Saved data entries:
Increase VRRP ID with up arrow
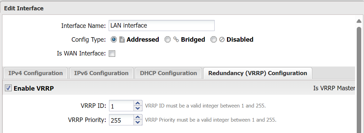 138,103
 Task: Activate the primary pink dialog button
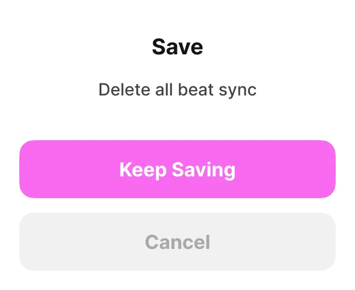[178, 169]
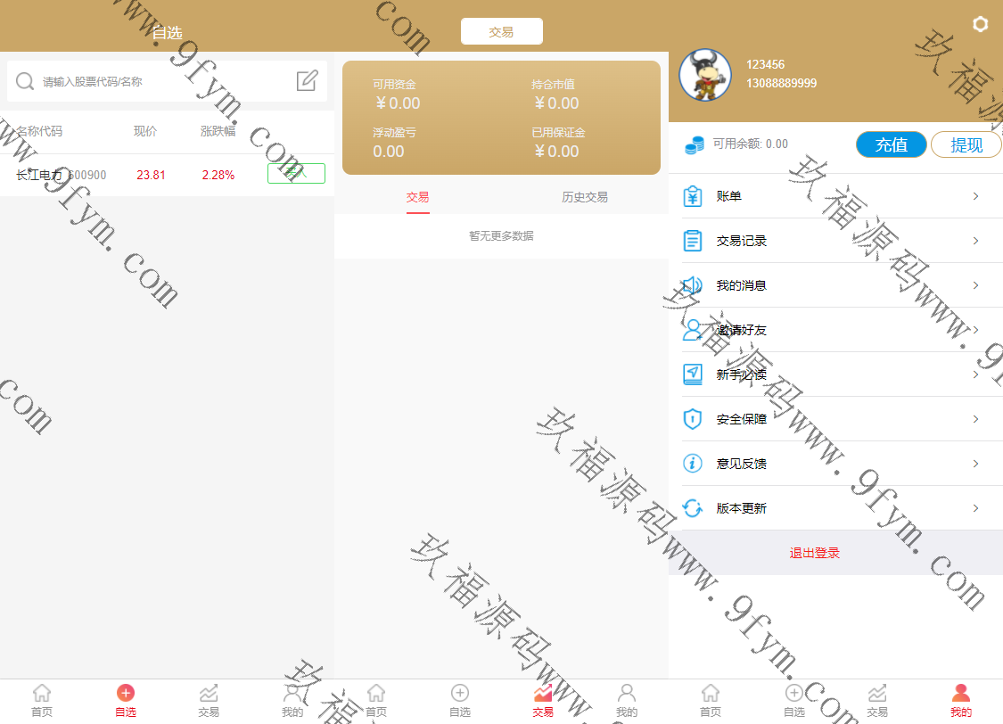Image resolution: width=1003 pixels, height=724 pixels.
Task: Expand the 交易记录 row chevron
Action: (x=976, y=241)
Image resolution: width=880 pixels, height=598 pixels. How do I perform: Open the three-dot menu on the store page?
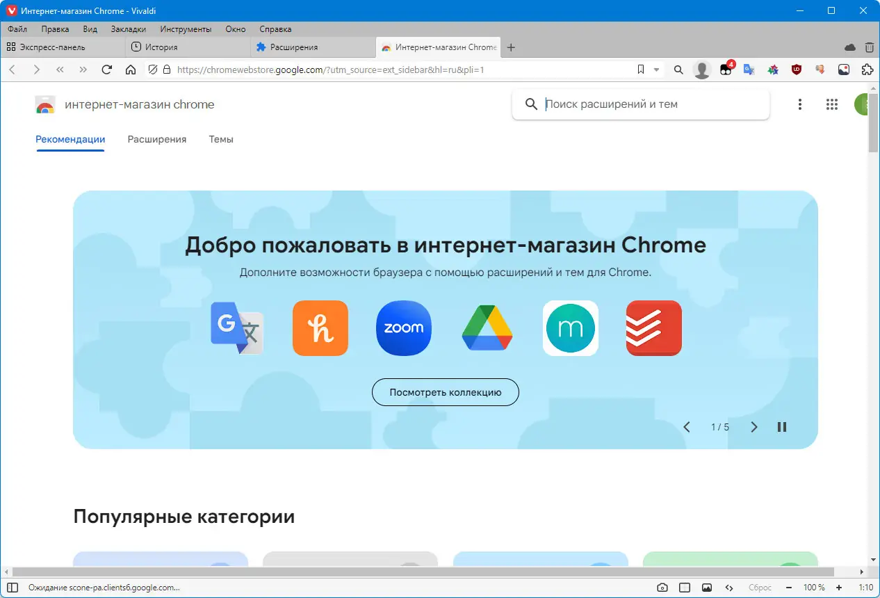(800, 104)
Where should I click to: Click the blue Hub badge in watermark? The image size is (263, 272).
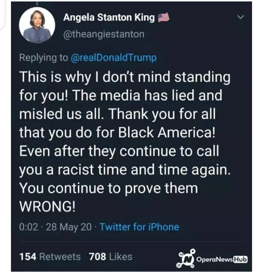240,259

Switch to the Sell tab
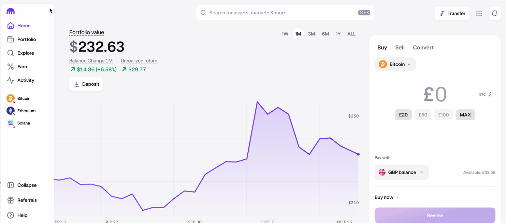coord(400,47)

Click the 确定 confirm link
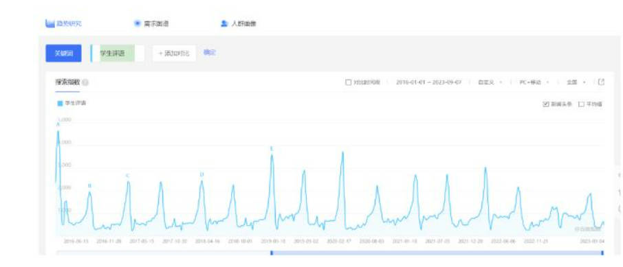click(210, 52)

* [PROBLEM STATEMENT]: Starting at the line that contains "Where should I", return every line through the end of the records above exactly as written, and return no pictures.

* [EXERCISE ANSWER]:
Where should I click to: Click the blue Hub badge in watermark? The image size is (263, 272).
240,259

Switch to the Sell tab
coord(400,47)

Click the 确定 confirm link
click(210, 52)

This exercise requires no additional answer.